## [Stored records]
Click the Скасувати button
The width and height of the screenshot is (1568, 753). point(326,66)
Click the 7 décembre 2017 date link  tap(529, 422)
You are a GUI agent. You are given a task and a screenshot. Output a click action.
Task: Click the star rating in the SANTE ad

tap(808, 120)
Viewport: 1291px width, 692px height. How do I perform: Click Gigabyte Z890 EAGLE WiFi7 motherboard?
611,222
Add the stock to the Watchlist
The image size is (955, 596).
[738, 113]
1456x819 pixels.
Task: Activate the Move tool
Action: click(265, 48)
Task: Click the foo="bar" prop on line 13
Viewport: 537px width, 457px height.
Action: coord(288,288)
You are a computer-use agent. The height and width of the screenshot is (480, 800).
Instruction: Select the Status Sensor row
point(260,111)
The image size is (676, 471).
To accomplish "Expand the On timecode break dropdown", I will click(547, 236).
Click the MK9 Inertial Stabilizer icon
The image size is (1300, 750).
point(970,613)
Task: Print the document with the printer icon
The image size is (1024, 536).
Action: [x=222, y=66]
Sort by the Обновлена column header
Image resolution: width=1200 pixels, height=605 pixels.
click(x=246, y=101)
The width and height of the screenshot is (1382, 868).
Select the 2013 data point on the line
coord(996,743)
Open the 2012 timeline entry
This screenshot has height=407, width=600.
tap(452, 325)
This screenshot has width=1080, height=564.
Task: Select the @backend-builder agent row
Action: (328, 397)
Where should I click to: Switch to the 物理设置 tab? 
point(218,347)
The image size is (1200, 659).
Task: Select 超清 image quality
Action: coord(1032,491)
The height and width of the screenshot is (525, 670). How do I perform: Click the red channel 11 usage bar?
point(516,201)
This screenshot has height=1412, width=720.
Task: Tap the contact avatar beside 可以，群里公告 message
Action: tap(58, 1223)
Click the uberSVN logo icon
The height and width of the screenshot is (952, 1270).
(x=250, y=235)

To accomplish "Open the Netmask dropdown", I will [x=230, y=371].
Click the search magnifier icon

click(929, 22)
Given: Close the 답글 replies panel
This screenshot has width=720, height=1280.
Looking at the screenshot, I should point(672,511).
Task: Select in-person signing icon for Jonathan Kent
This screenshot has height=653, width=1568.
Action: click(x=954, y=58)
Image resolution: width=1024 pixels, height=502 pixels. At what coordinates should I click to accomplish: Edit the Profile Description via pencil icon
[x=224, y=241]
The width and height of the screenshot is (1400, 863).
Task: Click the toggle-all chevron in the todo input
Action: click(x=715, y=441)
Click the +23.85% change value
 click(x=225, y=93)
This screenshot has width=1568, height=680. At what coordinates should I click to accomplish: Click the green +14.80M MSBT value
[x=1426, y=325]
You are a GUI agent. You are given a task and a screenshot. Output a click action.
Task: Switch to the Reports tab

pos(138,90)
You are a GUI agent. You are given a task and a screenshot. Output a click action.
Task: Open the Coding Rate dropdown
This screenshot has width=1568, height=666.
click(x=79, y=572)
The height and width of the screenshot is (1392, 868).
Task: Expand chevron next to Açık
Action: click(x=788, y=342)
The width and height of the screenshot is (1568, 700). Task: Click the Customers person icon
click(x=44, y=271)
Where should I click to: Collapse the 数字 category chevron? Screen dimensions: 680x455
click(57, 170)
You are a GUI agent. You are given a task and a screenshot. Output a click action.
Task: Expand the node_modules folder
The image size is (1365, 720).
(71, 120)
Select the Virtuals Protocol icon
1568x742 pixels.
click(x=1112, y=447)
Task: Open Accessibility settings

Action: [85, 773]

## [To do]
Return all of the material above verbatim, reproducing every line in its original order without alteration.

## [Solution to the problem]
Click the Скасувати button
The width and height of the screenshot is (1568, 753). point(326,66)
Click the 7 décembre 2017 date link  tap(529, 422)
You are a GUI agent. You are given a task and a screenshot. Output a click action.
Task: Click the star rating in the SANTE ad

tap(808, 120)
Viewport: 1291px width, 692px height. How do I perform: Click Gigabyte Z890 EAGLE WiFi7 motherboard?
611,222
Add the stock to the Watchlist
The image size is (955, 596).
[738, 113]
1456x819 pixels.
Task: Activate the Move tool
Action: click(265, 48)
Task: Click the foo="bar" prop on line 13
Viewport: 537px width, 457px height.
Action: coord(288,288)
You are a computer-use agent. The height and width of the screenshot is (480, 800).
Instruction: Select the Status Sensor row
point(260,111)
The image size is (676, 471).
To accomplish "Expand the On timecode break dropdown", I will click(547, 236).
Click the MK9 Inertial Stabilizer icon
The image size is (1300, 750).
point(970,613)
Task: Print the document with the printer icon
The image size is (1024, 536).
Action: [x=222, y=66]
Sort by the Обновлена column header
Image resolution: width=1200 pixels, height=605 pixels.
click(x=246, y=101)
The width and height of the screenshot is (1382, 868).
Select the 2013 data point on the line
coord(996,743)
Open the 2012 timeline entry
This screenshot has height=407, width=600.
tap(452, 325)
This screenshot has width=1080, height=564.
Task: Select the @backend-builder agent row
Action: (328, 397)
Where should I click to: Switch to the 物理设置 tab? 
point(218,347)
The image size is (1200, 659).
Task: Select 超清 image quality
Action: coord(1032,491)
The height and width of the screenshot is (525, 670). How do I perform: Click the red channel 11 usage bar?
point(516,201)
This screenshot has height=1412, width=720.
Task: Tap the contact avatar beside 可以，群里公告 message
Action: tap(58, 1223)
Click the uberSVN logo icon
The height and width of the screenshot is (952, 1270).
(x=250, y=235)

To accomplish "Open the Netmask dropdown", I will [x=230, y=371].
Click the search magnifier icon

click(929, 22)
Given: Close the 답글 replies panel
This screenshot has width=720, height=1280.
Looking at the screenshot, I should point(672,511).
Task: Select in-person signing icon for Jonathan Kent
This screenshot has height=653, width=1568.
Action: click(x=954, y=58)
Image resolution: width=1024 pixels, height=502 pixels. At what coordinates should I click to accomplish: Edit the Profile Description via pencil icon
[x=224, y=241]
The width and height of the screenshot is (1400, 863).
Task: Click the toggle-all chevron in the todo input
Action: click(x=715, y=441)
Click the +23.85% change value
 click(x=225, y=93)
This screenshot has width=1568, height=680. At what coordinates should I click to accomplish: Click the green +14.80M MSBT value
[x=1426, y=325]
You are a GUI agent. You are given a task and a screenshot. Output a click action.
Task: Switch to the Reports tab

pos(138,90)
You are a GUI agent. You are given a task and a screenshot. Output a click action.
Task: Open the Coding Rate dropdown
This screenshot has width=1568, height=666.
click(x=79, y=572)
The height and width of the screenshot is (1392, 868).
Task: Expand chevron next to Açık
Action: click(x=788, y=342)
The width and height of the screenshot is (1568, 700). Task: Click the Customers person icon
click(x=44, y=271)
Where should I click to: Collapse the 数字 category chevron? Screen dimensions: 680x455
click(57, 170)
You are a GUI agent. You are given a task and a screenshot. Output a click action.
Task: Expand the node_modules folder
The image size is (1365, 720).
(71, 120)
Select the Virtuals Protocol icon
1568x742 pixels.
click(x=1112, y=447)
Task: Open Accessibility settings

Action: [85, 773]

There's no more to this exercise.